Disney does Tolkien, badly
Infamous as the movie which almost killed off Disney’s animation studio (the “The Little Mermaid”-led renaissance was still four years off), “The Black Cauldron” staggered into cinemas in 1985, mortally wounded by a butchering edit at the hands of Jeffrey Katzenberg and a critical mismatch between the source material and the studio behind it.
Loosely adapted from Lloyd Alexander’s ‘The Chronicles of Prydain’ which in turn were based on Welsh mythology, Disney had originally optioned the property back in 1971 and its 14 year journey to the screen reflects the difficulty the studio encountered in fitting the property to the Disney template.
When Dallben the Enchanter learns that the Horned King is searching for a mystical relic known as the Black Cauldron, he fears the Horned King may try to steal his oracular pig Hen Wen and use her to locate the cauldron. Dallben instructs Taran, his farmhand, to take Hen Wen to safety but Taran’s daydreaming causes Hen Wen to be captured by the Horned King’s forces. Taran follows the soldiers to their stronghold and teams up with a woodland creature called Gurgi, a captive Princess and wandering Bard Fflewddur Fflam to try to thwart the Horned King’s evil plans.
There really isn’t any aspect of the film which is successful. The only thing that comes close is the marvellous score by legendary composer Elmer Bernstein. The trademark Disney character design jars against the darkness inherent in the story; it’s too cutesy to achieve the crossover appeal of something like Ralph Bakshi’s “Lord Of The Rings” adaptation – which it desperately wants to be like – and too dark in tone to be a comfortable kids’ film. Disney’s animation had, of course, flirted with real darkness before: the ‘Night On A Bald Mountain’ segment of “Fantasia”, the character of Maleficent in “Sleeping Beauty” but this tries to marry a dark fable of necromancy with the light-hearted frivolity of “The Sword In The Stone” with disastrous results.
Thanks to the savage cuts mandated by Katzenberg, Taran’s character is completely undermined as a hero. Because many of his fight scenes and bravery were relegated to the cutting room floor, his chief contributions to the story are losing the precious prognosticating piglet, clumsily bartering away a powerful magic sword and lets his faithful sidekick take the fall. He’s fantasy’s worst hero.
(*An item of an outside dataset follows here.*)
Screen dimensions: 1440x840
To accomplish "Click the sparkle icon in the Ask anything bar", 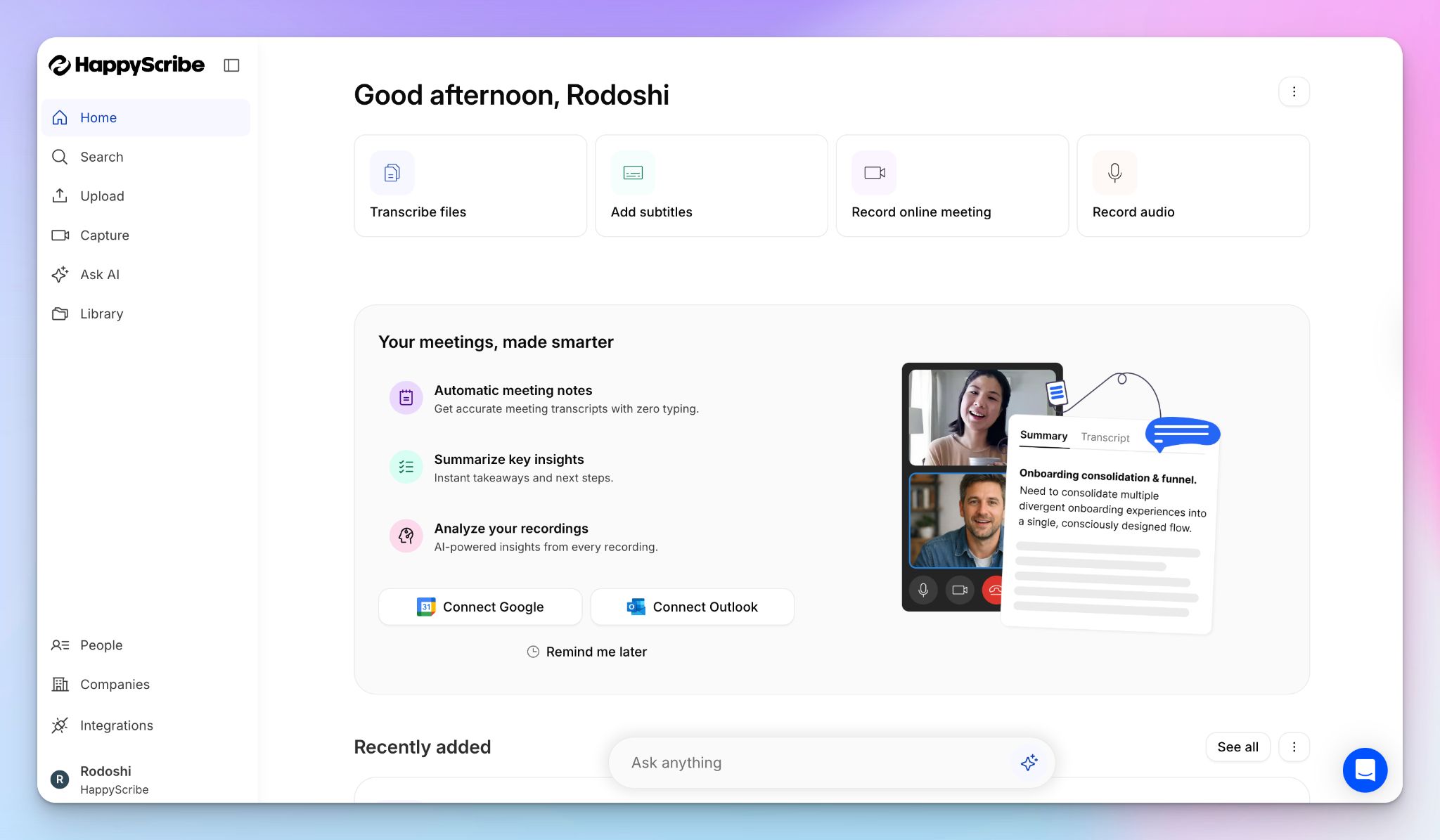I will coord(1029,762).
It’s a weird story choice for the hapless comic sidekick to be the one to make the ultimate sacrifice play, even if Gurgi looks like he’s wandered in from the casting sessions for “Lady And The Tramp”, has the voice of Gollum and the vocabulary and dialect of Jar Jar Binks. A ‘Hail Mary’ narrative leap at the last minute may resurrect Gurgi but it can’t undo the damage. Renouncing the sword because he’s not a hero isn’t a noble gesture by Taran; it’s an admission of the truth. It’s not just on the good guys’ side that the comic relief sidekick role is unusual: the relatively downbeat ending strongly suggests that the Horned King’s comedy flunky will inevitably take his place as the personification of evil too.
The story’s flaws are inescapable and, combined with the hard-to-sell tone, doomed the picture from the start – there weren’t even any songs (a first for a Disney animation at this point) to hum along to. The resultant Box Office bomb also robbed Princess Eilonwy of her chance to take her place in the Disney Princess pantheon.
Despite all its flaws there are still things to admire about “The Black Cauldron”. The animation is still impressive in places and while it tends towards the derivative, it steals from the very best sources: the Horned King’s summoning of the cauldron’s power is lifted almost shot for shot from the opening of the Ark of the Covenant in “Raiders Of The Lost Ark”. The voice cast is pretty good too, featuring the likes of Nigel Hawthorne, John Huston, Freddie Jones and John Hurt so it’s a shame they didn’t have something better to work with.
You have to wonder how much bloody mindedness went into the decision to go ahead and release this instead of skipping it altogether or releasing “Basil The Great Mouse Detective” (they were being made simultaneously) in its place to give more development time. Mind you, given it had already had fourteen years of development, it’s unlikely another year would have prevented this from being the low water mark for Disney’s animated output up to that point.
I remember as a kid being absolutely terrified of The Horned King.